Figure Correction: Digital Pain Drawings Can Improve Doctors’ Understanding of Acute Pain Patients: Survey and Pain Drawing Analysis

Nour Shaballout 1, Anas Aloumar 1, Till-Ansgar Neubert 1, Martin Dusch 2,#, Florian Beissner 1,✉,#
PMCID: PMC6789418  PMID: 31573932

In “Digital Pain Drawings Can Improve Doctors’ Understanding of Acute Pain Patients: Survey and Pain Drawing Analysis” by Shaballout et al (JMIR Mhealth Uhealth 2019;7(1):e11412), the authors inadvertently reversed the legends in the bar plot of Figure 2.

Figure 2.

Figure 2

Impact of knowing patients’ pain drawings (PDs) on understanding of the pain and clinical decision making as rated by the doctors. Patients’ PDs significantly improved the doctors’ understanding of the pain and to a lesser but still significant extent influenced their clinical decision.

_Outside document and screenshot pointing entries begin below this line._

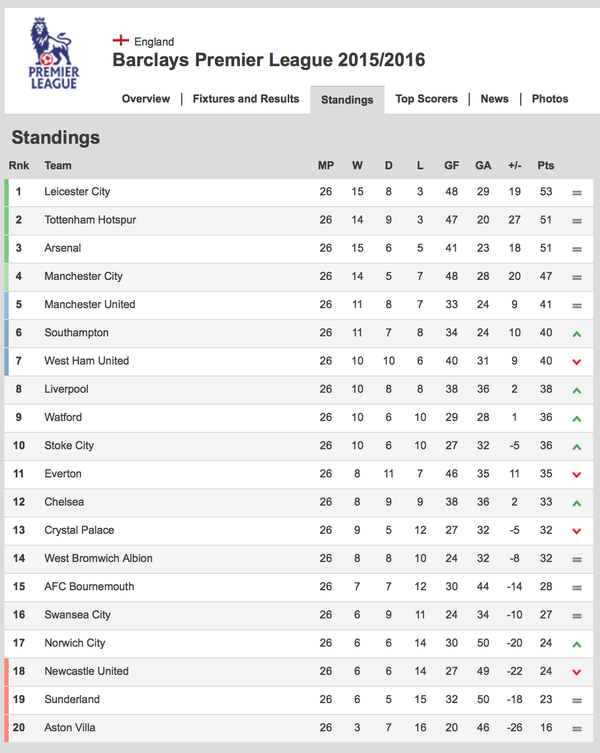Click Norwich City's green up arrow
Viewport: 600px width, 753px height.
(576, 644)
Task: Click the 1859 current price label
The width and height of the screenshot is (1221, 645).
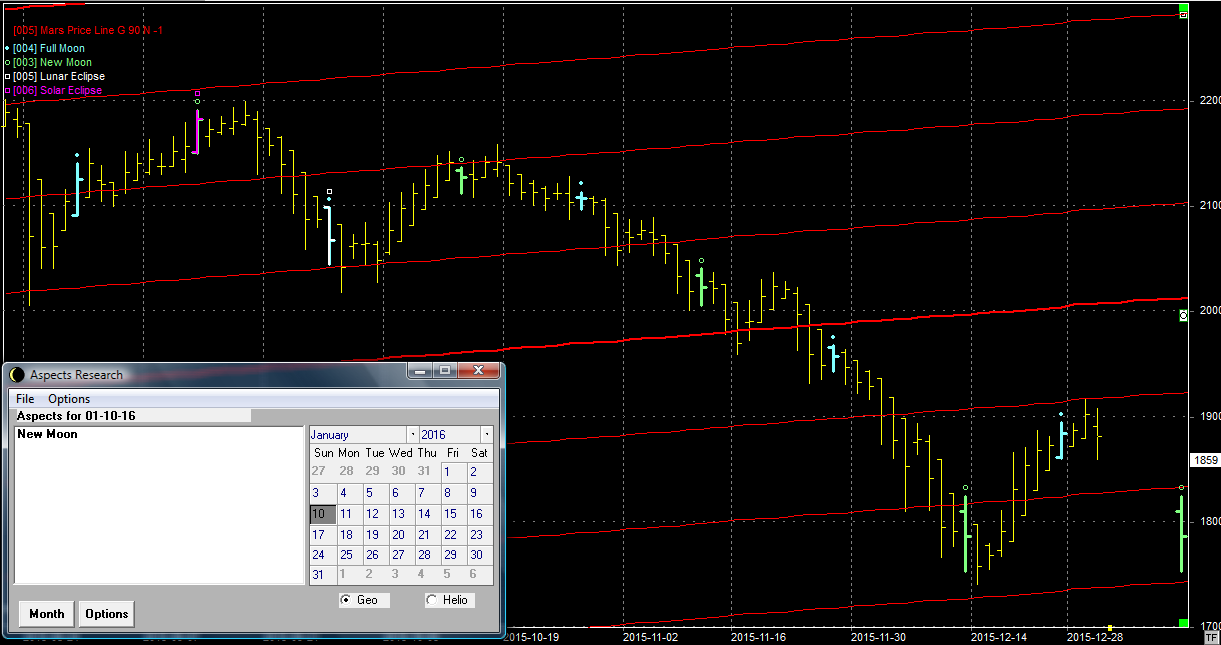Action: tap(1203, 460)
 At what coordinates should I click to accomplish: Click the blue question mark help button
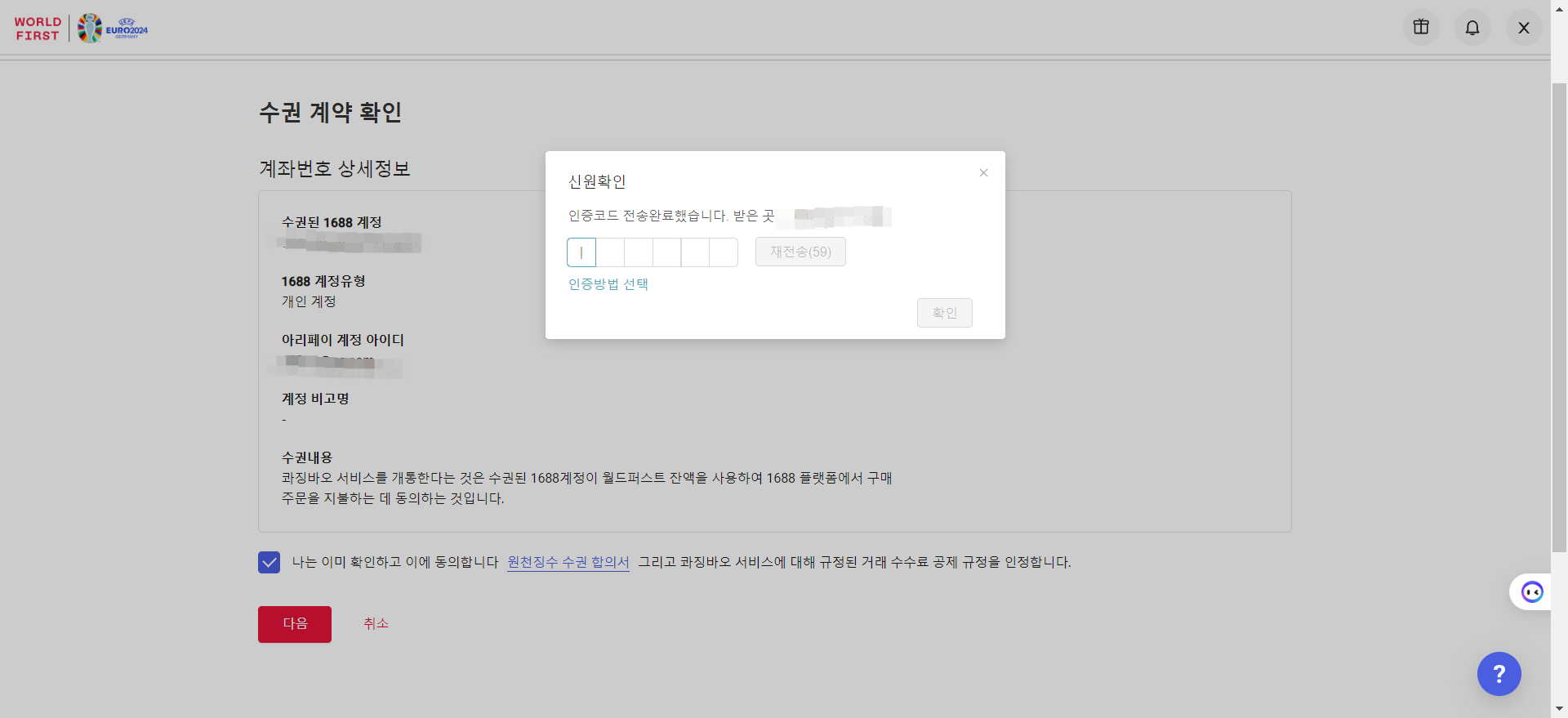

A revised version of Figure 2 has been uploaded with the correct legend wherein the upper (red) bar is denoted by “How much did the electronic pain drawing improve your understanding of the patient?” and the lower (grey) bar is denoted by “How much did the electronic pain drawing influence your clinical decision?”

The correction will appear in the online version of the paper on the JMIR website on September 27, 2019, together with the publication of this correction notice. Because this was made after submission to PubMed, PubMed Central, and other full-text repositories, the corrected article has also been resubmitted to those repositories.